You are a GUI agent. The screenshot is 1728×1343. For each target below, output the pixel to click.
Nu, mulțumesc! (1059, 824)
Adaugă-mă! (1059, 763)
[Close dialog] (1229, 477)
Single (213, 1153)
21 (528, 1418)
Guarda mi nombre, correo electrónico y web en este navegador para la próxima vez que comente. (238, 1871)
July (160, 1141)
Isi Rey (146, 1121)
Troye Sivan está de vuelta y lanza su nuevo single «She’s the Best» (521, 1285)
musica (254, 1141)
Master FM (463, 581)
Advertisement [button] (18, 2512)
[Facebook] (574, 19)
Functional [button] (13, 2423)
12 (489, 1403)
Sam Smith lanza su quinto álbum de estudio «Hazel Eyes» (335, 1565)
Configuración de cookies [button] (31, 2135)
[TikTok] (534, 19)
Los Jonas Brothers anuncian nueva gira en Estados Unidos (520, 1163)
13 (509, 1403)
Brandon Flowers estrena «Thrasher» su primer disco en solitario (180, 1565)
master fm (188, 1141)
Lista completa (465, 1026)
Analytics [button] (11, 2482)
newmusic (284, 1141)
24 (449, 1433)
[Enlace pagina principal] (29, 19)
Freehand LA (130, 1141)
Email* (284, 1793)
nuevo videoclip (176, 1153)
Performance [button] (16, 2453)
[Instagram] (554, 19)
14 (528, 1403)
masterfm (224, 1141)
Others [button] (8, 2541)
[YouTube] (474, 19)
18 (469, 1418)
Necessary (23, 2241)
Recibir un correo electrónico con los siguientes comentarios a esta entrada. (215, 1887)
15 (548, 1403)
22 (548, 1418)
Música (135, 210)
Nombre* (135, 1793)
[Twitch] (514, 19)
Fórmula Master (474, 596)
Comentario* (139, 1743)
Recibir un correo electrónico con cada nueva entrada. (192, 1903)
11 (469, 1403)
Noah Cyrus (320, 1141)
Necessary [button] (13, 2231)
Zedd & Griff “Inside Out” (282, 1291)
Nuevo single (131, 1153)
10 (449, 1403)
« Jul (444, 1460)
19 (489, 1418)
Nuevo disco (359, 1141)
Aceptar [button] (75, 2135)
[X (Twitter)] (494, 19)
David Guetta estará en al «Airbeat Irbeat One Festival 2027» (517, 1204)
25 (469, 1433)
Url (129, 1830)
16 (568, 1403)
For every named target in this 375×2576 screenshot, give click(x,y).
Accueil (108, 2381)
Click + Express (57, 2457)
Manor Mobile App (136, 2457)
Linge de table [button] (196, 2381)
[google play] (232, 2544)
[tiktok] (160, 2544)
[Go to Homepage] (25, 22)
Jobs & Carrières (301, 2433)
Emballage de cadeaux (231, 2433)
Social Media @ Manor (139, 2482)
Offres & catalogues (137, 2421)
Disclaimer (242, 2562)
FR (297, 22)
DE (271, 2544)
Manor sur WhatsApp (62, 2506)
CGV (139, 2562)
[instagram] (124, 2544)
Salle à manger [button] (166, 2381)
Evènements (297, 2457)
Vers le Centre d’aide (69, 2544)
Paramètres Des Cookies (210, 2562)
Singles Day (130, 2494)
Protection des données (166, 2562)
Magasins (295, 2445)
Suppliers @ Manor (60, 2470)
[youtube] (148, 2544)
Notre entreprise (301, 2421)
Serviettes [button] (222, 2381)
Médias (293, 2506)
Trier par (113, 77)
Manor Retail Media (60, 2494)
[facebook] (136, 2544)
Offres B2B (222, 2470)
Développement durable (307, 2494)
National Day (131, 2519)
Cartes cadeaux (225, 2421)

+===+

Set down the listing above in full, please, exactly as it appears.

* [RESPONSE FOR THIS EXERCISE]:
You are a GUI agent. The screenshot is 1728×1343. For each target below, output the pixel to click.
Nu, mulțumesc! (1059, 824)
Adaugă-mă! (1059, 763)
[Close dialog] (1229, 477)
Single (213, 1153)
21 (528, 1418)
Guarda mi nombre, correo electrónico y web en este navegador para la próxima vez que comente. (238, 1871)
July (160, 1141)
Isi Rey (146, 1121)
Troye Sivan está de vuelta y lanza su nuevo single «She’s the Best» (521, 1285)
musica (254, 1141)
Master FM (463, 581)
Advertisement [button] (18, 2512)
[Facebook] (574, 19)
Functional [button] (13, 2423)
12 (489, 1403)
Sam Smith lanza su quinto álbum de estudio «Hazel Eyes» (335, 1565)
Configuración de cookies [button] (31, 2135)
[TikTok] (534, 19)
Los Jonas Brothers anuncian nueva gira en Estados Unidos (520, 1163)
13 (509, 1403)
Brandon Flowers estrena «Thrasher» su primer disco en solitario (180, 1565)
master fm (188, 1141)
Lista completa (465, 1026)
Analytics [button] (11, 2482)
newmusic (284, 1141)
24 (449, 1433)
[Enlace pagina principal] (29, 19)
Freehand LA (130, 1141)
Email* (284, 1793)
nuevo videoclip (176, 1153)
Performance [button] (16, 2453)
[Instagram] (554, 19)
14 (528, 1403)
masterfm (224, 1141)
Others [button] (8, 2541)
[YouTube] (474, 19)
18 (469, 1418)
Necessary (23, 2241)
Recibir un correo electrónico con los siguientes comentarios a esta entrada. (215, 1887)
15 (548, 1403)
22 (548, 1418)
Música (135, 210)
Nombre* (135, 1793)
[Twitch] (514, 19)
Fórmula Master (474, 596)
Comentario* (139, 1743)
Recibir un correo electrónico con cada nueva entrada. (192, 1903)
11 (469, 1403)
Noah Cyrus (320, 1141)
Necessary [button] (13, 2231)
Zedd & Griff “Inside Out” (282, 1291)
Nuevo single (131, 1153)
10 (449, 1403)
« Jul (444, 1460)
19 (489, 1418)
Nuevo disco (359, 1141)
Aceptar [button] (75, 2135)
[X (Twitter)] (494, 19)
David Guetta estará en al «Airbeat Irbeat One Festival 2027» (517, 1204)
25 (469, 1433)
Url (129, 1830)
16 (568, 1403)
For every named target in this 375×2576 screenshot, give click(x,y).
Accueil (108, 2381)
Click + Express (57, 2457)
Manor Mobile App (136, 2457)
Linge de table [button] (196, 2381)
[google play] (232, 2544)
[tiktok] (160, 2544)
[Go to Homepage] (25, 22)
Jobs & Carrières (301, 2433)
Emballage de cadeaux (231, 2433)
Social Media @ Manor (139, 2482)
Offres & catalogues (137, 2421)
Disclaimer (242, 2562)
FR (297, 22)
DE (271, 2544)
Manor sur WhatsApp (62, 2506)
CGV (139, 2562)
[instagram] (124, 2544)
Salle à manger [button] (166, 2381)
Evènements (297, 2457)
Vers le Centre d’aide (69, 2544)
Paramètres Des Cookies (210, 2562)
Singles Day (130, 2494)
Protection des données (166, 2562)
Magasins (295, 2445)
Suppliers @ Manor (60, 2470)
[youtube] (148, 2544)
Notre entreprise (301, 2421)
Serviettes [button] (222, 2381)
Médias (293, 2506)
Trier par (113, 77)
Manor Retail Media (60, 2494)
[facebook] (136, 2544)
Offres B2B (222, 2470)
Développement durable (307, 2494)
National Day (131, 2519)
Cartes cadeaux (225, 2421)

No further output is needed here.